Suicide Probe Opened After Iranian Found Dead In French River
French authorities were Tuesday investigating as suicide the drowning of an Iranian man in the southeastern city of Lyon who had said on social media he was going to kill himself to draw attention to the protest crackdown in Iran.
Mohammad Moradi, 38, was found in the Rhone river that flows through the centre of Lyon late on Monday, a police source, who asked not to be named, told AFP.
Emergency services intervened but were unable to resuscitate him on the riverbank, the source added.
Moradi had posted a video on Instagram saying he was about to drown himself to highlight the crackdown on protesters in Iran since the death in custody of Mahsa Amini, 22, after her arrest in Tehran for an alleged breach of the country's strict dress code for women.
"When you see this video, I will be dead," Moradi said.

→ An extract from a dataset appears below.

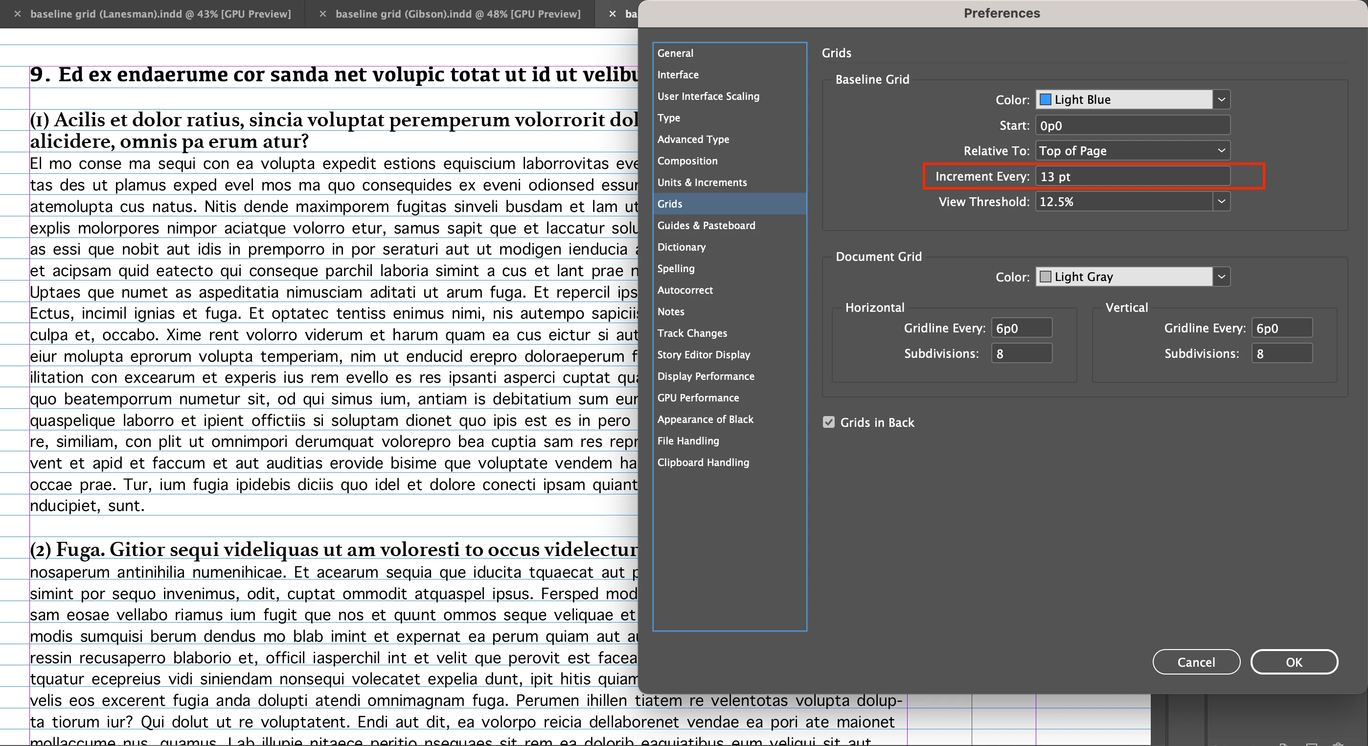Toggle the Grids in Back checkbox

"The police are attacking people, we have lost a lot of sons and daughters, we have to do something," Moradi said in the video.
"I decided to commit suicide in the Rhone river. It is a challenge, to show that we, Iranian people, we are very tired of this situation," he added.
Lyon prosecutors said they had launched a probe to "verify the theory of suicide, in view in particular of the messages posted by the person concerned on social networks announcing his intention" to take his life.
The incident has shocked the city, with a small rally to remember Moradi taking place on the banks of the Rhone on Tuesday.
Mourners placed candles and wreaths on the riverside railings, an AFP correspondent said.
"Mohammad Moradi killed himself to make the voice of revolution heard in Iran. Our voice is not carried by Western media," said Timothee Amini of the local Iranian community.
According to several members of the Iranian community, Moradi was a history undergraduate and worked in a restaurant.
He lived in Lyon with his wife for three years.
"His heart was beating for Iran, he could no longer bear the regime," said Amini, deploring that while the Ukraine conflict was covered "every morning" one heard "very little about Iran" in the news.
Lili Mohadjer said Moradi hoped that "his death would be another element for Western media and governments to back the revolution underway in Iran".
She said his death was "not suicide" but "sacrifice to gain freedom".
Mohadjer said that Moradi in the video said he "could not live peacefully, comfortably here -- where he was very well integrated --" while Iranians were being killed.
Protests have gripped Iran for over three months.
The Oslo-based group Iran Human Rights (IHR) said Tuesday 476 protesters have been killed in the crackdown with at least 100 Iranians risking execution over the protests, in addition to two young men already executed.
Iran's top security body in early December gave a toll of more than 200 people killed, including security officers.
At least 14,000 people have been arrested since the nationwide unrest began, the United Nations said last month.